List<byte> colors = new List<byte>();
for (int y2 = 0; y2 < original.Height; y2++)
{
colors.Clear();
for (int x2 = 0; x2 < original.Width; x2++)
{
Color c = newBitmap.GetPixel(x2, y2);
colors.Add(c.R);
colors.Add(c.G);
colors.Add(c.B);
}
stream(String.Format("\u001b*b{0}W", colors.Count)); // Length of data to send
streamBytes(colors.ToArray()); // Binary data
}
stream("\u001b*rB"); // End raster graphics (also tried *rC -- no effect)
}
There are a few problems with your code. First off your cursor position code is incorrect, it should read:
"\u001b*p{0:d}x1:d}Y", 1000, 1000
This equates to:
<esc>*p1000x1000Y
you had:
<esc>*p1000x*p1000Y
When joining PCL commands together you match up the same parameterized value and group and then simply add value + parametrized character + value + parametrized character etc. Ensure that the final parametrized character is a capital letter which signifies the end of the PCL command.
Also when defining an image I recommend you also specify the width & hight in decipoints, this should help with the scaling of the image (*r3A) on the page so add this (just after your resolution command should be an okay place for it):
Int32 deciHeight = original.Height / (int)original.HorizontalResolution * 720;
Int32 deciWidth = original.Width / (int)original.VerticalResolution * 720;
stream("\u001b*t{0:d}h{1:d}V", deciHeight, deciWidth));
The other recommendation is to write all of this to file (watch your encodings) and use one of the handful of PCL viewers to view your data vs. always printing it.

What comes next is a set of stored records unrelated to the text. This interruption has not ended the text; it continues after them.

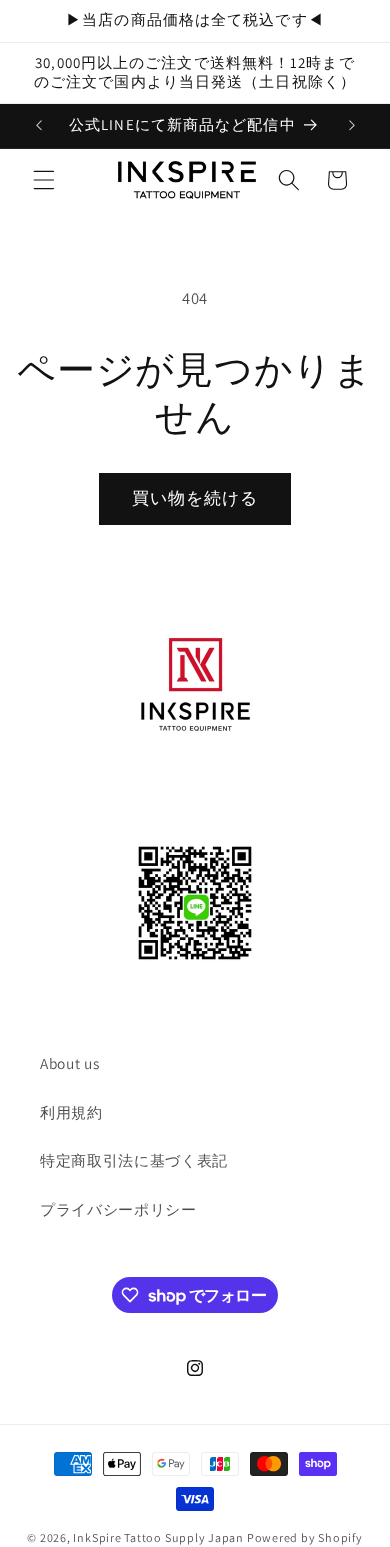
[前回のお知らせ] (39, 126)
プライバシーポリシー (118, 1209)
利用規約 (71, 1112)
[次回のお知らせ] (352, 126)
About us (69, 1063)
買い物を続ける (195, 498)
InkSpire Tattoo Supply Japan (158, 1537)
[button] (44, 180)
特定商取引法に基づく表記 (134, 1160)
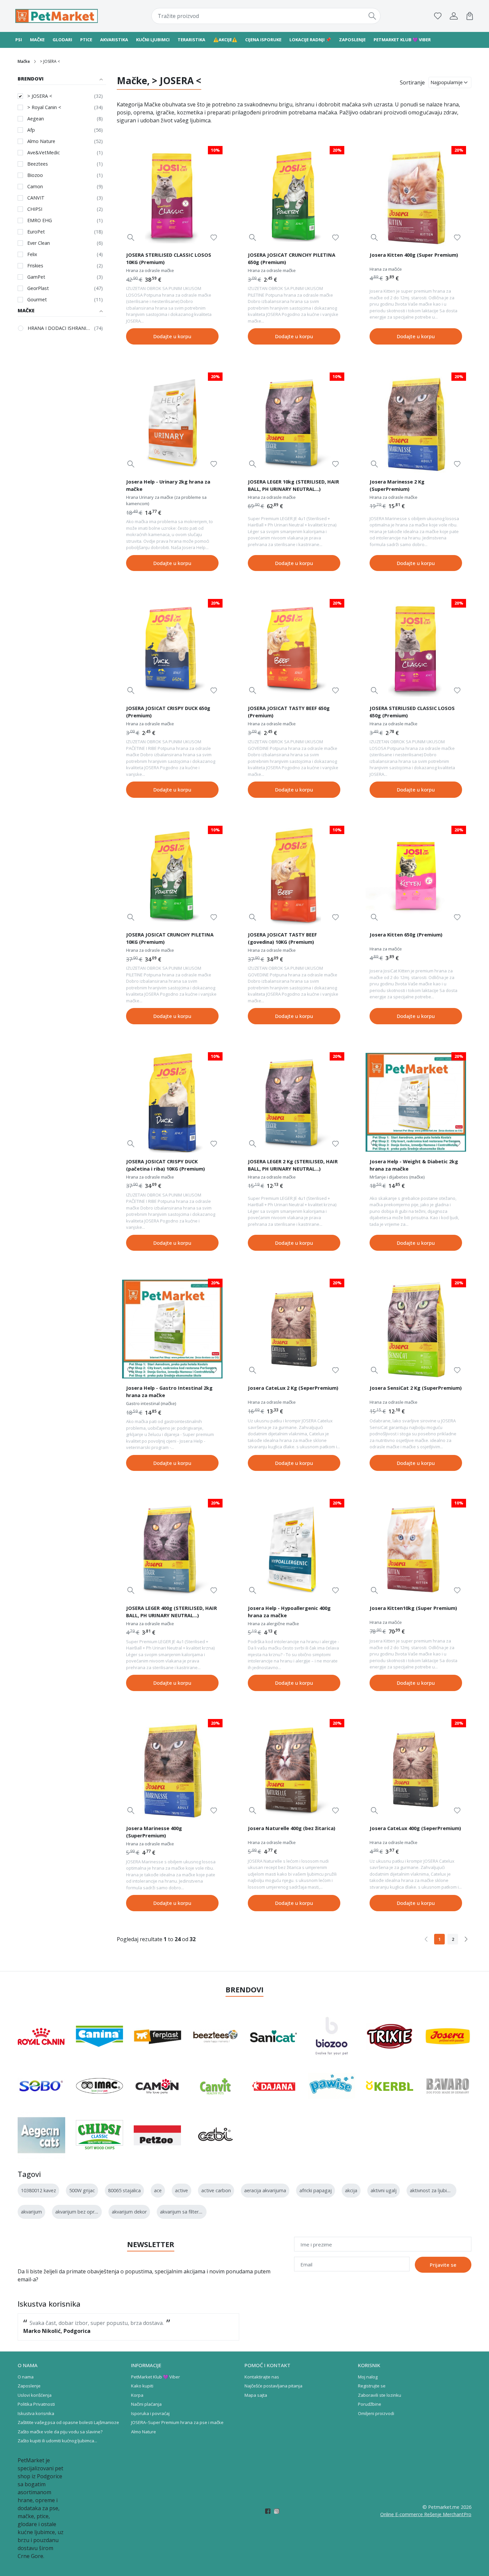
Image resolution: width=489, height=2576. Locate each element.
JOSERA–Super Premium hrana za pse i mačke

Should save you some time and a forest or two! I've tried all of them and wold recommend spending the $89 and purchasing pclWorks. They also have a complete SDK if you are going to do a lot of PCL. We don't use that as we hardcode all PCL ourselves but it does look good.
As for rotation, we've had problems on some device, You could just rotate the the jpg first (original.RotateFlip) an then write it out.
I don't have much time today but hope that my comments assist. I can test your code on Monday or Tuesday and work with it and post any further comments.
Keep in mind that even though PCL is a standard its support from manufacturer to manufacturer and device to device can be a problem and vastly different. When doing basic things most devices seem okay; however, if you get into macros or complex graphics you will find difference.